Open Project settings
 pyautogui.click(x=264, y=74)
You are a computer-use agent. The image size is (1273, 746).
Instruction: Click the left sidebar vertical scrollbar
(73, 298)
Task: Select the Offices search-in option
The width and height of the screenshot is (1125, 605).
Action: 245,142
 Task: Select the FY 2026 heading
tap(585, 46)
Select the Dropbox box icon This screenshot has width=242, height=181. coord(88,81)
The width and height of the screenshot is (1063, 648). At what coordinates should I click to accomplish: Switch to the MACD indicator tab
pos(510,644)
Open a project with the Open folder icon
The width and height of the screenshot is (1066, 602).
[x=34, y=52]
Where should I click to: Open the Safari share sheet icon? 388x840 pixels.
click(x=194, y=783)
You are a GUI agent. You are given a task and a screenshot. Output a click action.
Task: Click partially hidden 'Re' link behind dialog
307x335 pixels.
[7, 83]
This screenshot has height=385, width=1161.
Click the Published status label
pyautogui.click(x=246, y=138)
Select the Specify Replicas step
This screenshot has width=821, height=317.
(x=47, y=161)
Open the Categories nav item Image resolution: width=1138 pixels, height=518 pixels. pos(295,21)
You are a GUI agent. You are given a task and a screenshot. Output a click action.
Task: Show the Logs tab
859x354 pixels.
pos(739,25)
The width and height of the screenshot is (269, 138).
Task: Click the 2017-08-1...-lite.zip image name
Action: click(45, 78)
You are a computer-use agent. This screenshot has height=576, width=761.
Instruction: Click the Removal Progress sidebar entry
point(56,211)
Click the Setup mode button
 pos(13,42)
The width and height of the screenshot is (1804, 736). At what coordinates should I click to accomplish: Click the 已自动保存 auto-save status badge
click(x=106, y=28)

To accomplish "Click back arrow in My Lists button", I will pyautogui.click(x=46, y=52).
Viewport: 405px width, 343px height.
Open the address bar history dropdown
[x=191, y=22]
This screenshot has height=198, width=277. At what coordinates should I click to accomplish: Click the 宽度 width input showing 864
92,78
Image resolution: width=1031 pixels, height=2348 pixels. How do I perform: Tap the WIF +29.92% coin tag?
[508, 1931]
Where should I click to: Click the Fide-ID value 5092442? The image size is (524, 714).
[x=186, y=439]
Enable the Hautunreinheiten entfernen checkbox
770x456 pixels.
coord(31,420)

● DIRECTIONS: In this exercise, the data above is to be printed exactly.

● SOLUTION TO THE EXERCISE:
Open Project settings
 pyautogui.click(x=264, y=74)
You are a computer-use agent. The image size is (1273, 746).
Instruction: Click the left sidebar vertical scrollbar
(73, 298)
Task: Select the Offices search-in option
The width and height of the screenshot is (1125, 605).
Action: 245,142
 Task: Select the FY 2026 heading
tap(585, 46)
Select the Dropbox box icon This screenshot has width=242, height=181. coord(88,81)
The width and height of the screenshot is (1063, 648). At what coordinates should I click to accomplish: Switch to the MACD indicator tab
pos(510,644)
Open a project with the Open folder icon
The width and height of the screenshot is (1066, 602).
[x=34, y=52]
Where should I click to: Open the Safari share sheet icon? 388x840 pixels.
click(x=194, y=783)
You are a GUI agent. You are given a task and a screenshot. Output a click action.
Task: Click partially hidden 'Re' link behind dialog
307x335 pixels.
[7, 83]
This screenshot has height=385, width=1161.
Click the Published status label
pyautogui.click(x=246, y=138)
Select the Specify Replicas step
This screenshot has width=821, height=317.
(x=47, y=161)
Open the Categories nav item Image resolution: width=1138 pixels, height=518 pixels. pos(295,21)
You are a GUI agent. You are given a task and a screenshot. Output a click action.
Task: Show the Logs tab
859x354 pixels.
pos(739,25)
The width and height of the screenshot is (269, 138).
Task: Click the 2017-08-1...-lite.zip image name
Action: click(45, 78)
You are a computer-use agent. This screenshot has height=576, width=761.
Instruction: Click the Removal Progress sidebar entry
point(56,211)
Click the Setup mode button
 pos(13,42)
The width and height of the screenshot is (1804, 736). At what coordinates should I click to accomplish: Click the 已自动保存 auto-save status badge
click(x=106, y=28)

To accomplish "Click back arrow in My Lists button", I will pyautogui.click(x=46, y=52).
Viewport: 405px width, 343px height.
Open the address bar history dropdown
[x=191, y=22]
This screenshot has height=198, width=277. At what coordinates should I click to accomplish: Click the 宽度 width input showing 864
92,78
Image resolution: width=1031 pixels, height=2348 pixels. How do I perform: Tap the WIF +29.92% coin tag?
[508, 1931]
Where should I click to: Click the Fide-ID value 5092442? The image size is (524, 714).
[x=186, y=439]
Enable the Hautunreinheiten entfernen checkbox
770x456 pixels.
coord(31,420)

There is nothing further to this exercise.